Лидуся долго отшучивалась, потом, не переставая улыбаться, сказала:

– Да я не знаю, Ники; я не помню. Было просто. У меня всегда просто.

– Что же просто?

– Все просто. Вот я теперь с тобой, это тоже просто. Ты меня любишь, я тебя целую, потому что нам так хочется, потому что надо целоваться, когда влюблены. Разве это не просто?

Должен был сознаться, что просто, хотя и видел, что она уже опять куда-то свела разговор в сторону. Сказал невольно:

– Ну, теперь ты со мной… Любишь. А потом разлюбишь? Вышло очень глупо, но она проговорила с невинностью:

– Разлюблю? Почему бы мне перестать тебя любить? Нет, я всегда буду… всегда буду хорошо к тебе относиться…

Привыкнув к ее малословию и сдержанности, я и от этого уже был в восторге; в первый раз сказала, что не разлюбит, чего же еще!

Это Лидусино малословие, которое меня огорчало, стало мне нравиться.

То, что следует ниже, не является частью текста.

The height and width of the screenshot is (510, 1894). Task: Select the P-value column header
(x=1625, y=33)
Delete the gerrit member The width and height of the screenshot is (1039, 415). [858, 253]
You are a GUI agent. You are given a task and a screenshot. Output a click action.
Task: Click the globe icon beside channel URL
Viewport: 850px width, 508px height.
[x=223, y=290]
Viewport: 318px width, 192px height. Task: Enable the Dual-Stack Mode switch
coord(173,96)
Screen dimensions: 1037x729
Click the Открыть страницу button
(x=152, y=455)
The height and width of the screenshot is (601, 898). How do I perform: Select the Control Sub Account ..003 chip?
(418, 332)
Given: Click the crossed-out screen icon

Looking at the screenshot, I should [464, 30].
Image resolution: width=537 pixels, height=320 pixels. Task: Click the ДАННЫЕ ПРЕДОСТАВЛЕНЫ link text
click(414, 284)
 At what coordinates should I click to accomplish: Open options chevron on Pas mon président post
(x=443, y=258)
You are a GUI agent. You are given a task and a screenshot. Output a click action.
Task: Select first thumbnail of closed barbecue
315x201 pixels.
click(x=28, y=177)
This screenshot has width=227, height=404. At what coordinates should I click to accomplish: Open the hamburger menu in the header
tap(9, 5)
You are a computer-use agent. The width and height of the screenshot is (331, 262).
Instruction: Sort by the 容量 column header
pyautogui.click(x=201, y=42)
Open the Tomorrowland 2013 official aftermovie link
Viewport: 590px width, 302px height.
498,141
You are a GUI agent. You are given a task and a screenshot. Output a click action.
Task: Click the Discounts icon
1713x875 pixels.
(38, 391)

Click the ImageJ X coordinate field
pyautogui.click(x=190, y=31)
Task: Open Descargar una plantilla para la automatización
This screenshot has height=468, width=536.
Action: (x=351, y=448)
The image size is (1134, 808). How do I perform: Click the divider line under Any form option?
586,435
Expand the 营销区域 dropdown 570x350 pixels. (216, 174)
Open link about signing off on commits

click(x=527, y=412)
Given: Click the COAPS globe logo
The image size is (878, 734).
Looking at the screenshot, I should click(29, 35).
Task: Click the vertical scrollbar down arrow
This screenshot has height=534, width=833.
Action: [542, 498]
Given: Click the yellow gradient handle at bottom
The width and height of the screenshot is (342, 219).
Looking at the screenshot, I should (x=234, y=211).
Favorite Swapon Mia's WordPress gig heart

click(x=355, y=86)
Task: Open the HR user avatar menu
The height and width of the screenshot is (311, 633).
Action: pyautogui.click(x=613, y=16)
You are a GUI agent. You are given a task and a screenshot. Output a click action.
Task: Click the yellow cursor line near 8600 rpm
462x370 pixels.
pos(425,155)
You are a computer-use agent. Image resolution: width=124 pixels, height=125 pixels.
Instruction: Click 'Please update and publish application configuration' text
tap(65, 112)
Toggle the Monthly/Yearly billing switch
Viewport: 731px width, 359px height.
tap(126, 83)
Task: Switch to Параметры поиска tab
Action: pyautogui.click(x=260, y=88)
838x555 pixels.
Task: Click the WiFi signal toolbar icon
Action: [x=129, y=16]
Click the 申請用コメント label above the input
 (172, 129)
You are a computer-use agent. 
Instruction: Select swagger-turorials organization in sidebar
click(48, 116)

То есть я понял, что оно мне всегда в ней нравилось. Заставляло ценить редкие ее обмолвки и делало ее всегда загадочной, неизвестной, хотя она и говорила о своей простоте. Я понимал, что не понимаю ее, и мне это нравилось. Я, впрочем, ее любил; оттого все и нравилось.

III

Пять лет прошло. Целых пять лет. Наши отношения изменялись непрерывно, не останавливаясь, текли, как протекает вода в реке. Не слишком тиха была река: я не видел изменений. То есть мог не видеть при желании.

Время любовничества прошло, мы стали спокойны. Нежность моя к Лиде как будто возросла. Я любил в ней жену. Своего, навеки близкого человека; а она… вот об этом-то я больше всего избегал думать, но порою невольно думалось, – она так и осталась немножко «гостьей» у меня, в моей квартире, которую не любила, о которой не заботилась. Ко мне привыкла, нежно заботилась о моем здоровье, ухаживала, когда я был нездоров, – но и это делала как-то неуловимо-странно, скорее как сестра, – не как жена. Была у меня, со мной, – и ни капельки не у себя.

«Она уж такая, – думал я. – Она не мать, по природе не жена, ну и не хозяйка – нигде». Однако, ведь я помнил: в своей голубой квартире, прежде, давно, она была чуть-чуть другая, – именно у себя.

«Какая тонкости психологические! – сердился я внутренно. – Это я все сам себе выдумываю».

Но невольно я стал замечать, что Лидуся чаще уезжает из дому, – к матери, – дольше у нее засиживается.

Спросил как-то:

– А что, твоя мать все там же? И твою бывшую квартиру не сдала?